U.S. athletic footwear results in Q3 were softer than they were in the first two quarters of the year, with dollar sales growing by only 2 percent for the quarter, compared to the mid-single digits for the first two quarters. Average selling price was down in the low single digits, while units rose only slightly. Activewear sales told a similar story; Q3 was also weak for this industry, with dollar sales down in the low single digits, compared to the mid-single digit increase in Q2. Average selling price declined in the mid-single digits, and units increased in the low singles.
Both of these businesses usually reap the sales benefits of back-to-school, so why did the pace slow down this year? As we step into the holiday season, does such performance foreshadow what’s to come?
The primary reason for athletic footwear’s growth rate slowdown during Q3 was running. In Q2, running was up in the low singles; in Q3 it was down in the low singles. Since running is the largest category, this change in trend affected the entire business.
Within the running category, both lifestyle and performance slowed. In lifestyle, Jordan had a major impact on the results because a September footwear release was not repeated this year. In performance running, the malaise it’s been battling intensified, and certain major brands were particularly hard hit.
The basketball category continued to be challenged, given the shift in fashion away from the basketball silhouette. Right now, retro is all the rage.
Classics continued to be a force to be reckoned with in athletic footwear, with sales for this category up about a third. Nearly every major brand posted an increase in this category. It’s hard not to be successful here. Drafting off the success of classics and its non-tech sneakers, the casual athletic category also surged up, with high single digit sales growth. The retro trend will continue to be hot through the holidays, at the expense of performance footwear, and be the sales leader through the end of the year.
Looking at channel performance, athletic footwear sales within department stores, national chains, and athletic specialty/sporting goods were all essentially flat for Q3. The shoe chain channel achieved the best results in the quarter; sales were up in the mid-single digits. Shoe chains have never had a large basketball business, so that shift in fashion has not impacted this channel as much as it has the others.
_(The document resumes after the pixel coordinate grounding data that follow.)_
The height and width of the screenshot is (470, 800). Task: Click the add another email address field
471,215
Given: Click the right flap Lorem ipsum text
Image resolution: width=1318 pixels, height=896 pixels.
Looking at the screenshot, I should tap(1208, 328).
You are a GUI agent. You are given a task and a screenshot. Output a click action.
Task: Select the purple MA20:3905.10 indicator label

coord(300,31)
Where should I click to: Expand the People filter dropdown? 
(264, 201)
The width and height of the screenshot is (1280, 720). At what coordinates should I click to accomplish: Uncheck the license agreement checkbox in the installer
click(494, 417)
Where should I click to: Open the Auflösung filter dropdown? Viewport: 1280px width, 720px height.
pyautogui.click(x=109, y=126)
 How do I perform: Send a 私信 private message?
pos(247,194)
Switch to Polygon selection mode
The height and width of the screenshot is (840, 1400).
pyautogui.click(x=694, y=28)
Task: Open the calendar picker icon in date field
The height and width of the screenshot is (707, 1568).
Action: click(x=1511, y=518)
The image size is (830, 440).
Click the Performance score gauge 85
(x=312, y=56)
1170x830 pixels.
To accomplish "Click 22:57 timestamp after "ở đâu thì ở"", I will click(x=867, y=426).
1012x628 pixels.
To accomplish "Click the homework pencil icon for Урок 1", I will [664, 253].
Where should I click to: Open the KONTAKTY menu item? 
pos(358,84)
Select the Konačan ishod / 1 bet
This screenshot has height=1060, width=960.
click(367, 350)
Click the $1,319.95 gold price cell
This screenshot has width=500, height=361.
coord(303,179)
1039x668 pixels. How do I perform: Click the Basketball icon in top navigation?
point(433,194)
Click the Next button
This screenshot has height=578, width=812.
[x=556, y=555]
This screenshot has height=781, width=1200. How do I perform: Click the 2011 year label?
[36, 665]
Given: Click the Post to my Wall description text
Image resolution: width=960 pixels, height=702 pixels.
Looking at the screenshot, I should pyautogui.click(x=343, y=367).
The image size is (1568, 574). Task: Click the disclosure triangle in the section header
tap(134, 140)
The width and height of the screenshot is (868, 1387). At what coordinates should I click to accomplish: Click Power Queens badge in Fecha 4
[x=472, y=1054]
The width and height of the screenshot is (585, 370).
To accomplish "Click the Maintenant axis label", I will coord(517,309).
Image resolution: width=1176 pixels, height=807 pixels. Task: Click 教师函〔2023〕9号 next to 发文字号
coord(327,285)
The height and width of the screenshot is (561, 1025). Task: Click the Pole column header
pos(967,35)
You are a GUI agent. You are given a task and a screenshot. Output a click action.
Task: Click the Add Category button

Channel performance has also impacted activewear sales in a big way. Activewear was particularly weak in the athletic specialty/sporting goods channel, with sales down in the high singles for the quarter. Some of the major technical brands including Nike, Under Armour, and The North Face experienced declines in this channel. National chains had a small decline in overall sales, and department stores increased in the mid-single digits. The weakness in athletic specialty/sporting goods, the more traditional outlet for activewear, is part of a broader story which I wrote about last month, and I expect this trend to play into holiday sales as well.
Despite softer Q3 sales for athletic footwear and apparel, the athletic industry continues to be strong. Sneakers—the bright spot for the total footwear market—are experiencing growth. The activewear market remains quite solid, and doesn’t show any signs of phasing out of style. While Q3 is certainly not a tell-all of how the holiday season will unfold for these businesses, it’s important to understand the landscape in preparation of what’s to come.
*Source: The NPD Group, Inc. / Retail Tracking Service, July-September 2016 vs. 2015
Data is collected from the athletic specialty, sporting goods, chain store, department store, and other channels. Athletic footwear includes the following categories: Sport Leisure, Outdoor, Performance, and Work/Occupational/Safety.